Voyager 1 and Voyager 2 are deep-space probes launched in 1977 by NASA to study the outer planets and the frontiers of the Solar System. The 722 kg (1,590 lb) spacecraft are powered by three radiothermal generators. In 1979, they flew by Jupiter and in 1980 Voyager 1 visited Saturn, with Voyager 2 flying by in 1981. While Voyager 1 headed toward interstellar space at a greater speed than Voyager 2, the latter flew by Uranus in 1986 and Neptune in 1989 before it also ended up on a trajectory out of the Solar System. Voyager 1 is now so distant that a radio message from Earth takes 17 hours to reach it. A transmission from Voyager 2, on the other hand would take “only” 14 hours.
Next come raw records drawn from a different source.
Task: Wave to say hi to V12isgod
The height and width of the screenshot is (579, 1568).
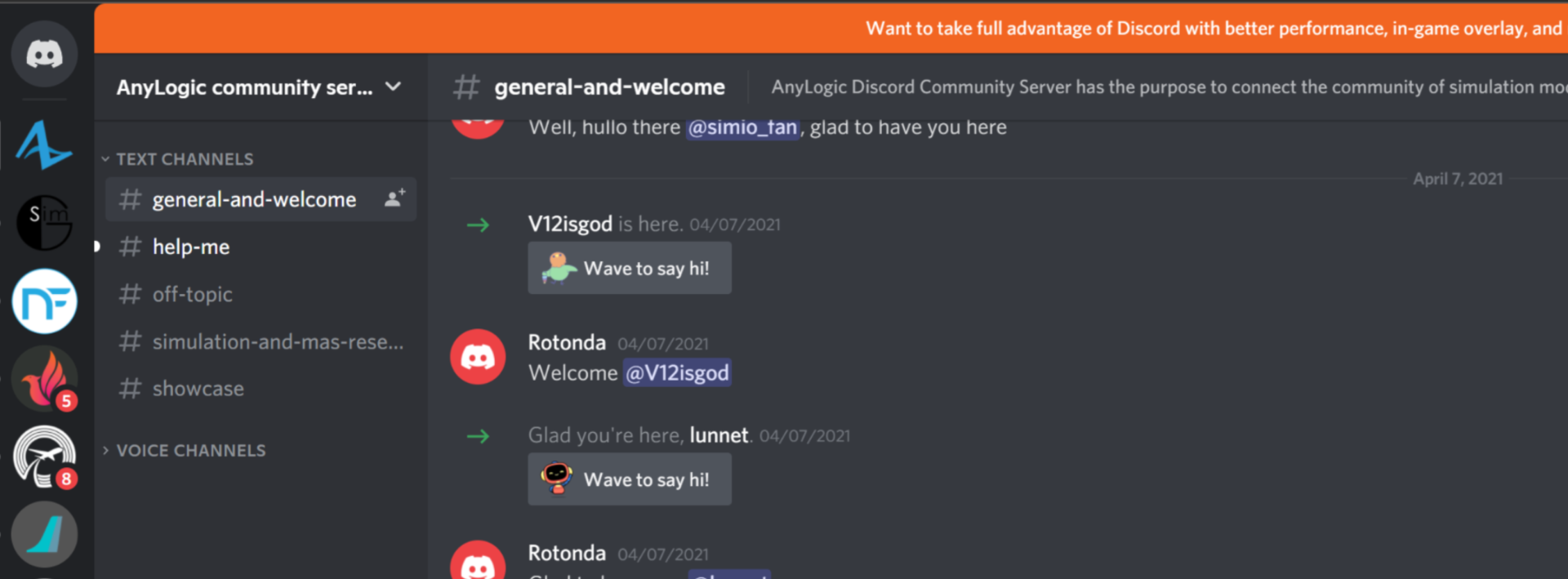Action: [630, 268]
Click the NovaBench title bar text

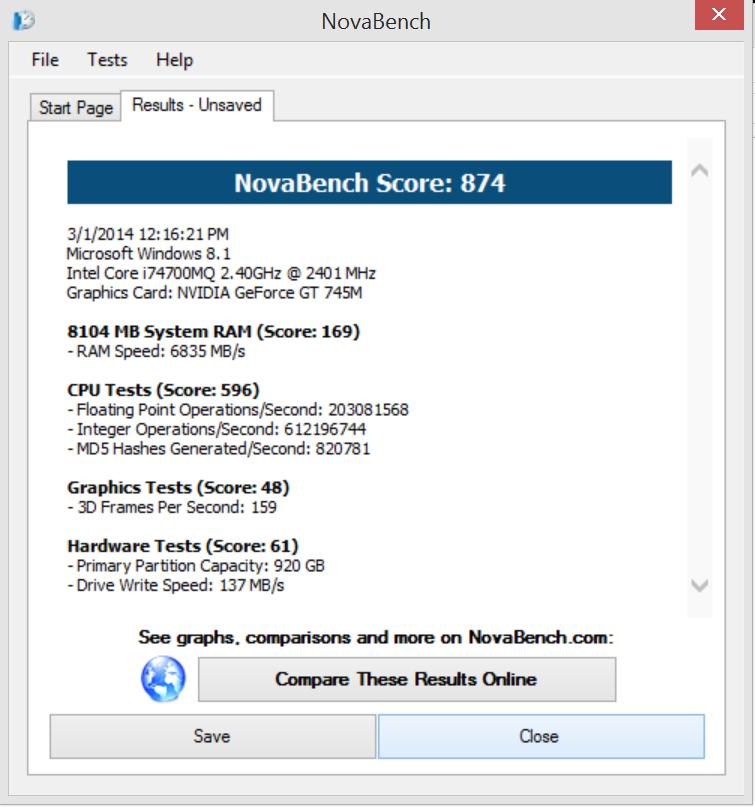[376, 21]
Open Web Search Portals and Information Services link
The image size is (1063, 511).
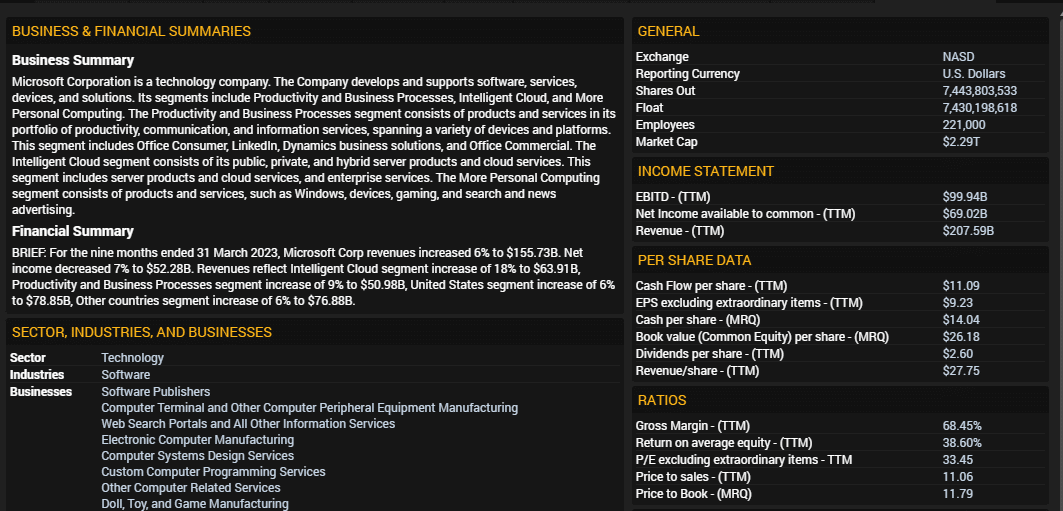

Both Voyager 1 and 2 are well beyond the solar orbit of any planetary bodies, but according to scientists the Solar System extends even to that tremendous distance. For astronomers, the Solar System’s boundary is the point where the Sun is no longer able to push out the incredibly tenuous bubble of gas that surrounds it called the heliosphere and where its magnetic field no longer dominates.
What NASA scientists are looking for is a shift between three factors that the two Voyagers are measuring with their onboard instruments. One is Anomalous Cosmic Rays (ACR), which are cosmic ray particles that have become trapped by the Sun’s magnetic field. The second is Galactic Cosmic Rays (GCR), which are cosmic rays from outside the Solar System, and the third is the direction of the Sun’s magnetic field.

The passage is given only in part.